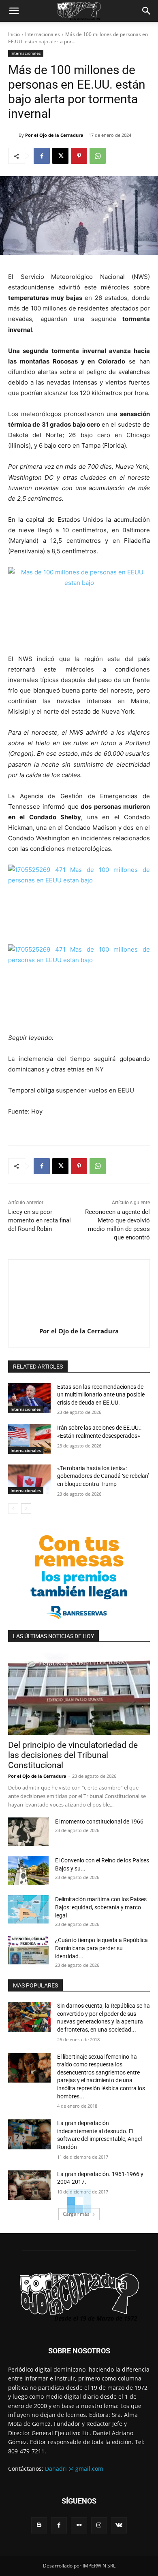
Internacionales (42, 34)
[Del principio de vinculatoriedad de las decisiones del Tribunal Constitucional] (79, 1694)
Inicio (14, 34)
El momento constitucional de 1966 (99, 1821)
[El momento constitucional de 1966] (28, 1831)
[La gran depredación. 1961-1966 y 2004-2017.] (29, 2185)
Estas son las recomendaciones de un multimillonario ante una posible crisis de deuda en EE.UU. (101, 1395)
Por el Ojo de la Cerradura (54, 135)
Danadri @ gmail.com (74, 2468)
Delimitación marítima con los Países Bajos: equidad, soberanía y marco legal (101, 1907)
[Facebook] (42, 156)
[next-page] (26, 1508)
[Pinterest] (79, 156)
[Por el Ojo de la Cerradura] (13, 135)
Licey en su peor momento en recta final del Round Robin (39, 1220)
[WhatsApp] (98, 156)
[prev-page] (13, 1508)
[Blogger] (39, 2525)
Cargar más (76, 2213)
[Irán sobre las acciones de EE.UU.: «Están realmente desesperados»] (29, 1439)
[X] (60, 156)
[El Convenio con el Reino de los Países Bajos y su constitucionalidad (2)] (28, 1870)
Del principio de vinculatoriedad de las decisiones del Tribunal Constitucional (73, 1755)
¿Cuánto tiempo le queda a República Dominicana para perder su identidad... (101, 1948)
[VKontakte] (119, 2525)
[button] (14, 11)
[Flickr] (79, 2525)
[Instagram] (99, 2525)
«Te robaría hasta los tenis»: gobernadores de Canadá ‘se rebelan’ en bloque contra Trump (103, 1476)
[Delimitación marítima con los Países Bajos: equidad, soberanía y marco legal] (28, 1909)
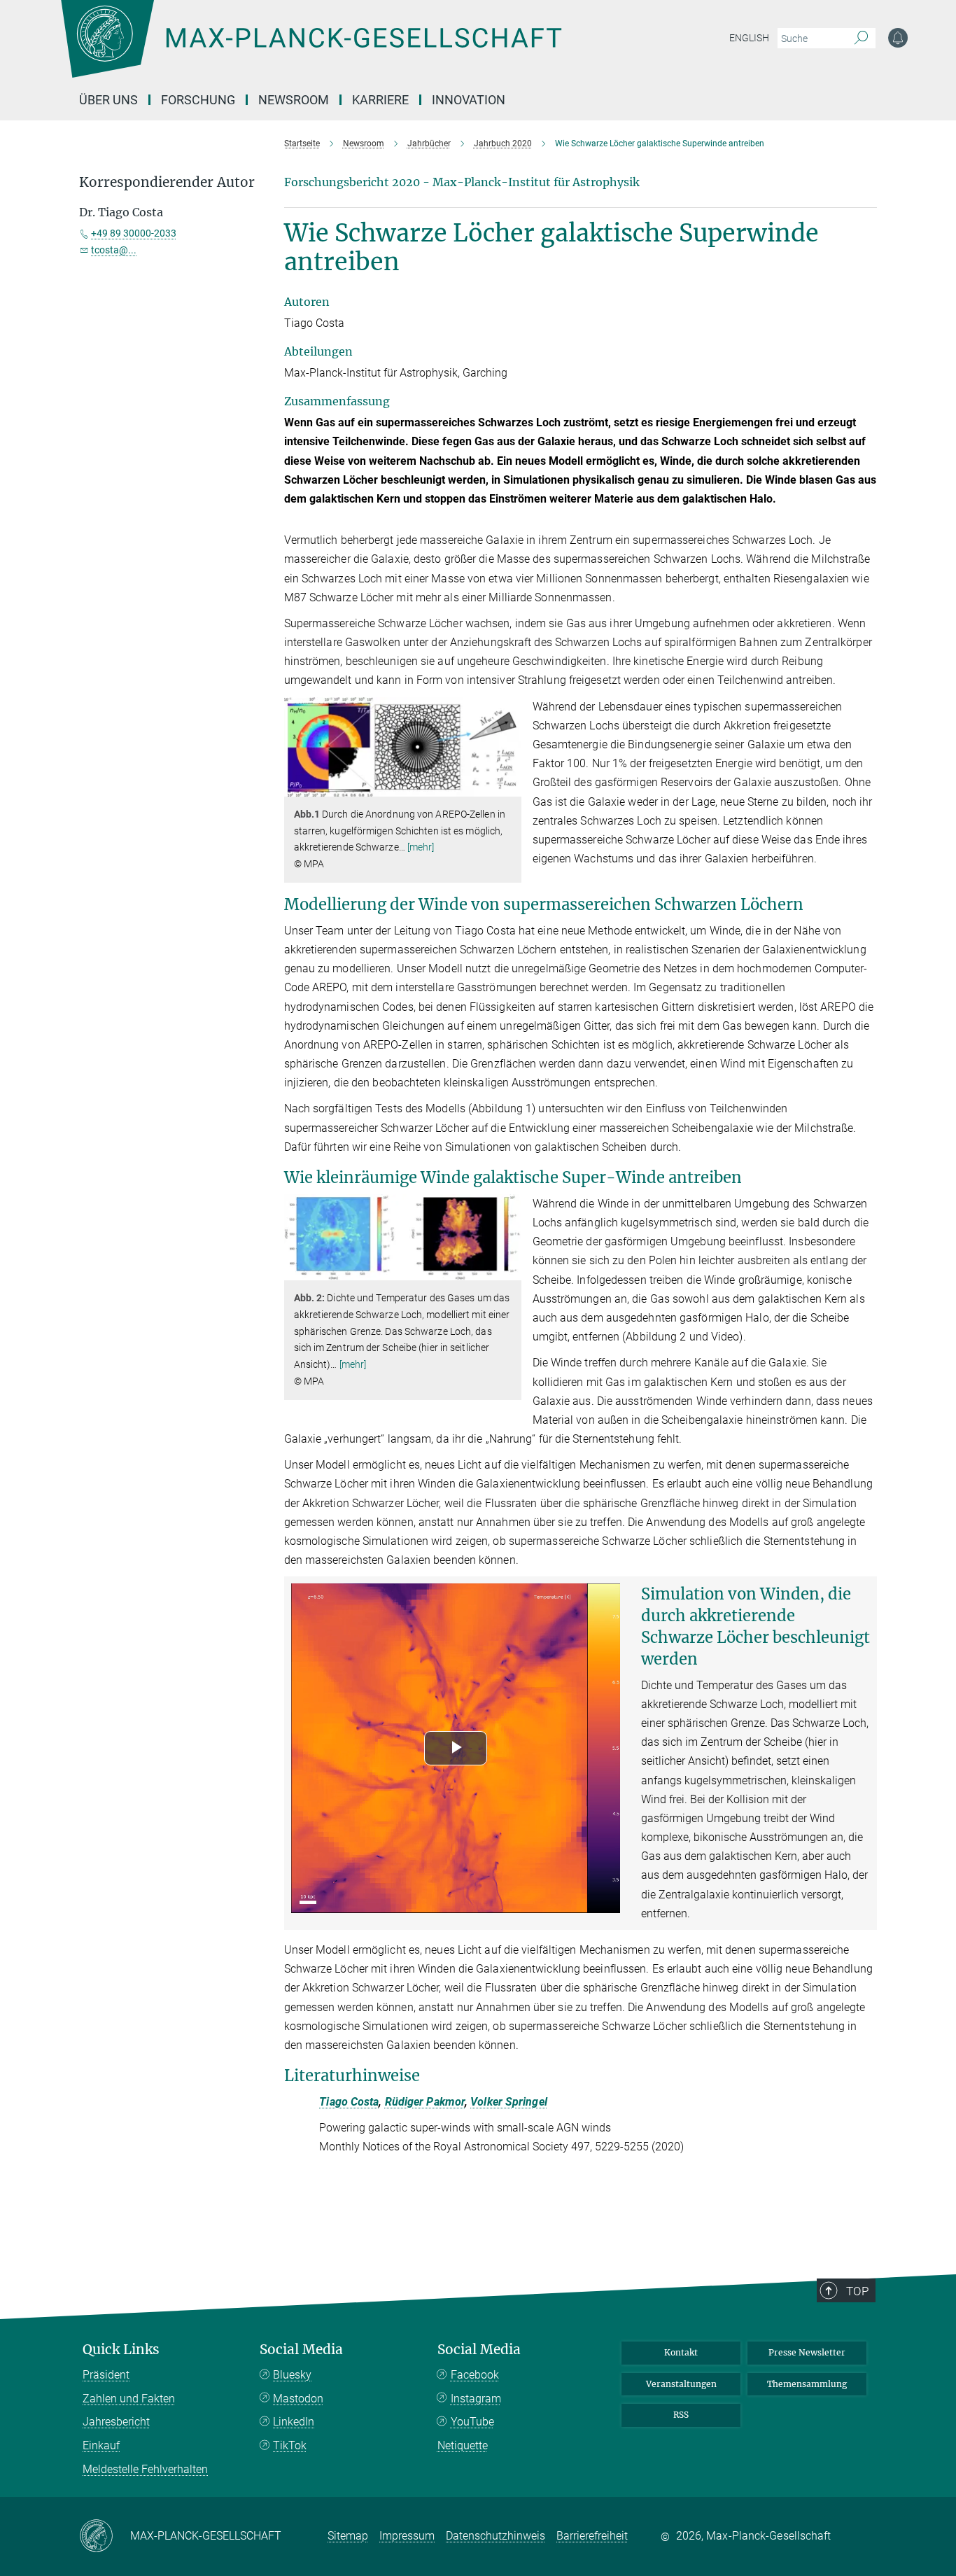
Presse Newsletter (806, 2352)
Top (857, 2291)
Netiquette (462, 2445)
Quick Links (121, 2350)
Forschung (198, 99)
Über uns (108, 99)
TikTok (290, 2445)
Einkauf (101, 2445)
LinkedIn (293, 2421)
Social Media (301, 2350)
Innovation (468, 99)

##########

→ **Work request**
The lines from the one containing "[Flickr] (79, 2525)" through the last line of the data above are to be transcribed exactly, both included, with all pictures left out.

→ **Your response**
[Flickr] (79, 2525)
[Instagram] (99, 2525)
«Te robaría hasta los tenis»: gobernadores de Canadá ‘se rebelan’ en bloque contra Trump (103, 1476)
[Delimitación marítima con los Países Bajos: equidad, soberanía y marco legal] (28, 1909)
Presse Newsletter (806, 2352)
Top (857, 2291)
Netiquette (462, 2445)
Quick Links (121, 2350)
Forschung (198, 99)
Über uns (108, 99)
TikTok (290, 2445)
Einkauf (101, 2445)
LinkedIn (293, 2421)
Social Media (301, 2350)
Innovation (468, 99)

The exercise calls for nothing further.